Portanto, o ataque à Ucrânia não deve ser explicado como uma reação às alegadas provocações por parte da OTAN ou dos EUA. Esse ataque segue um impulso completamente diferente, mais profundo, que pode ter sido reforçado pela política ocidental, mas não foi criado por ela. Muitas vezes são exatamente os derrotados na concorrência capitalista (ou aqueles que se sentem derrotados) que mobilizam mais energias regressivas para restaurar seu antigo status ou pelo menos para se vingar dos vencedores (ou de grupos substitutos) – ainda que o preço seja a destruição mútua. Este é também o motivo pelo qual Putin é tão popular na direita e na extrema-direita em todo o mundo. O ressentimento deles se alimenta de fontes semelhantes: ele surge de uma afronta identitária causada pela perda real ou aparente de uma posição de poder na sociedade.

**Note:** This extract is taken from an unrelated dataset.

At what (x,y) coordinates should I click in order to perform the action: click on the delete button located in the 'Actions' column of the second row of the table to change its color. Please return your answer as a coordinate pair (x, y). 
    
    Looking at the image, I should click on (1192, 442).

O masculinismo acentuado que Putin representa também deve ser visto neste contexto, já que, na sociedade burguesa, a perda de poder toca o núcleo identitário da condição de sujeito masculino, que é definido principalmente pela autoafirmação na concorrência generalizada e é assegurado pela construção de uma feminilidade subordinada, que deveria representar exatamente o oposto dessa forma de subjetivação. Homens no mundo todo reagem com extrema agressividade ao abalo dessa ordem binária e hierárquica de gênero pelos movimentos feministas e pelas mudanças econômicas estruturais nas últimas décadas. O que está em jogo é o próprio núcleo de seu senso de identidade, que é defendido de modo agressivo, como evidencia o aumento assustador da violência sexual em nível mundial. Também neste sentido, Putin é a figura de identificação ideal. Ele representa um tipo de homem diminuído que resiste à dissolução da hierarquia burguesa de gênero e que bastante poderoso em termos políticos e militares para conduzir essa luta com sucesso.

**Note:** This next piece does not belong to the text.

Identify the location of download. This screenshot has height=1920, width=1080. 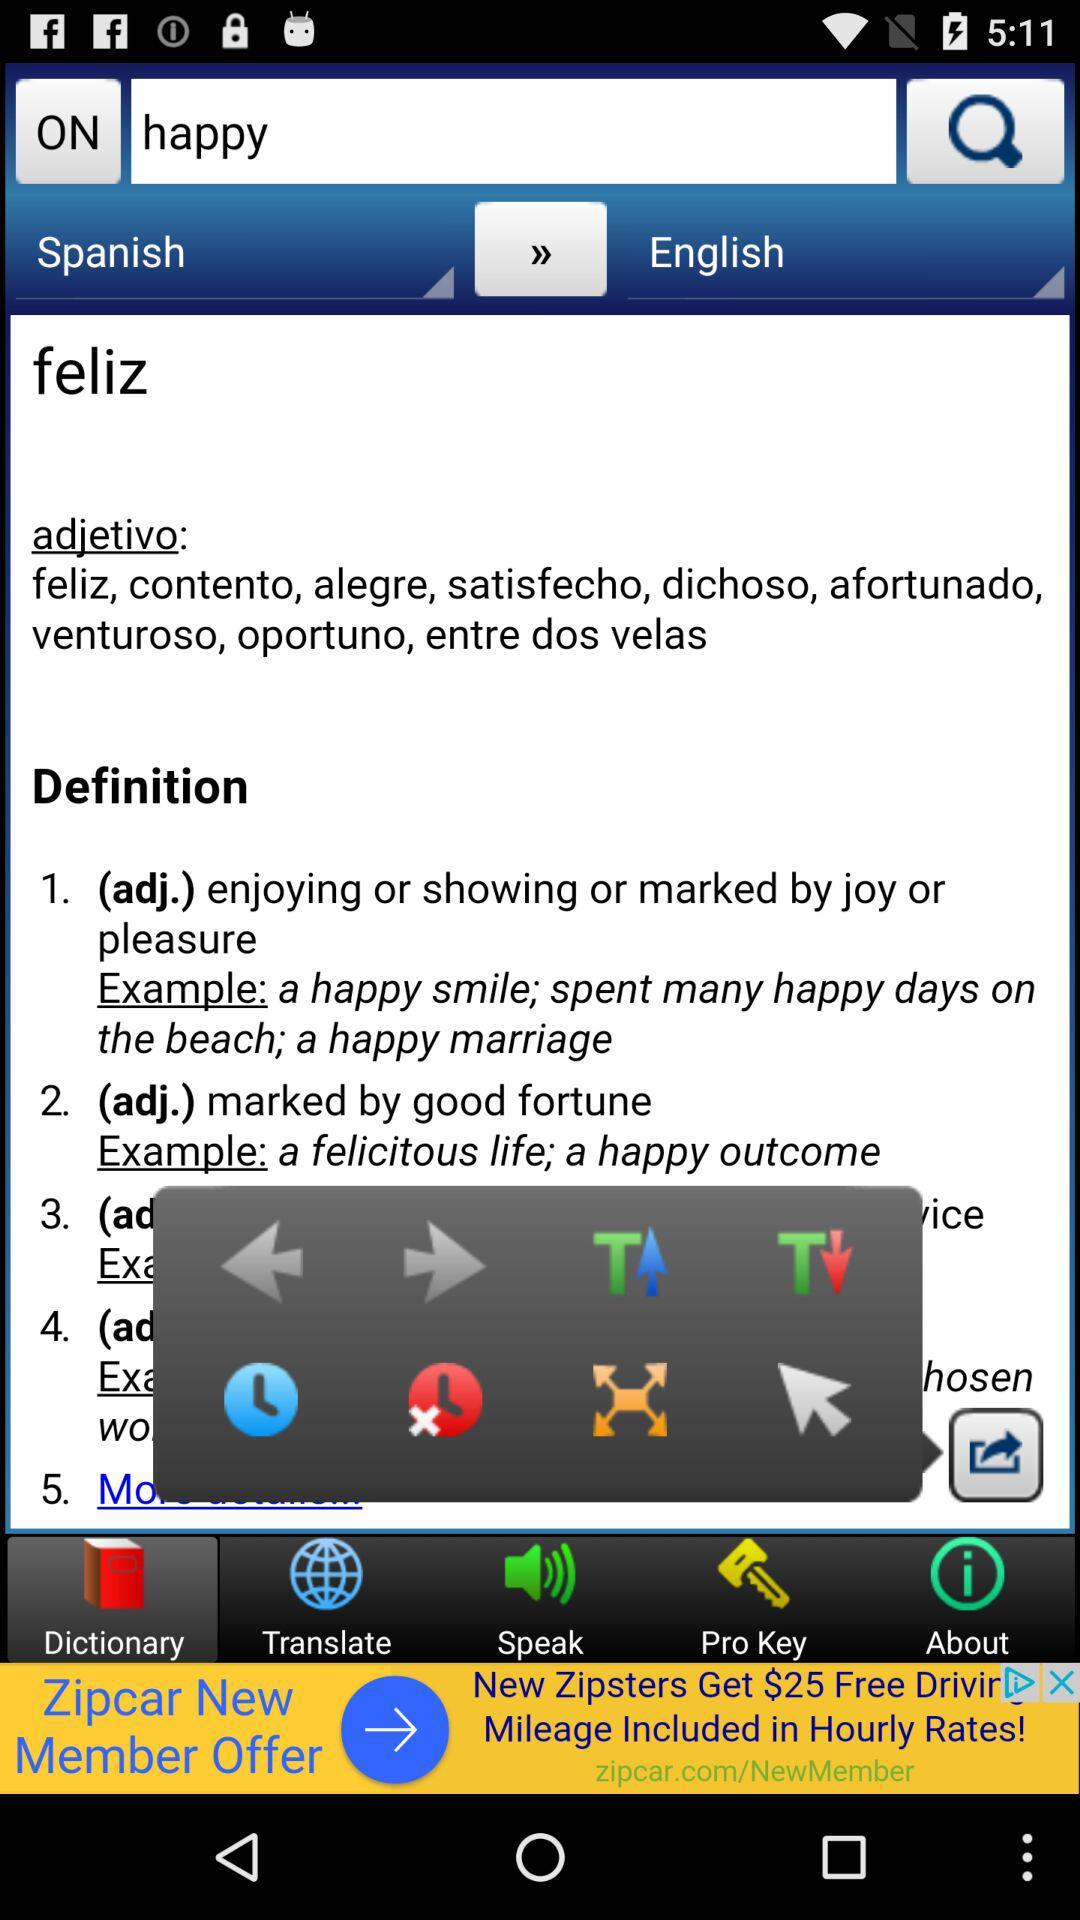
(995, 1454).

Essa visão regressiva do mundo, que combina autoritarismo, masculinismo e culturalismo agressivo, porém, não se opõe como algo externo aos tão invocados valores da democracia e da liberdade; ela forma forma, por assim dizer, seu reverso irracionalista. Em vista do conflito atual, isso precisa ser lembrado com urgência. Se o público ocidental interpretar o conflito como uma luta entre dois sistemas de valores, a ameaça autoritária tem de aparecer como algo estranho que irrompe de fora em direção ao mundo das democracias liberais.
Várias tendências preocupantes são reforçadas por essa visão. Primeiro, a tendência à culturalização invertida do debate; o próprio falar sobre valores ocidentais é problemático, pois sugere que eles têm um caráter culturalmente específico. Em segundo lugar, um isolamento ainda mais forte dos centros capitalistas, ou seja, uma vigilância ainda mais rígida das fronteiras junto com uma exacerbação do nacionalismo. E terceiro, por fim, a militarização da sociedade (por exemplo, através do seu próprio rearmamento) e uma correspondente remasculinização, como já se pode ver na heroização da resistência ucraniana.

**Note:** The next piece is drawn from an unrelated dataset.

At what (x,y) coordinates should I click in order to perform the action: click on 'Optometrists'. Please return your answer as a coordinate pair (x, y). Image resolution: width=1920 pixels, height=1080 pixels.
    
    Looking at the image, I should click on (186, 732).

O autoritarismo não pode ser derrotado dessa maneira. Em vez disso, as chamadas sociedades ocidentais tornam-se cada vez mais semelhantes ao inimigo aparentemente externo e o universalismo dos valores democrático-liberais é novamente negado. É preciso defender as liberdades relativas permitidas pela vida nos centros capitalistas contra a ameaça autoritária. Mas isso só é possível se elas se forem desvinculadas da lógica da sociedade mercantil e, portanto, impelidas para além de si mesmas. É preciso exigir uma solidariedade transnacional de todas as forças que querem barrar o autoritarismo e, ao mesmo tempo, colocar um fim à mercantilização radical do mundo. O que é necessário é um novo universalismo da emancipação social.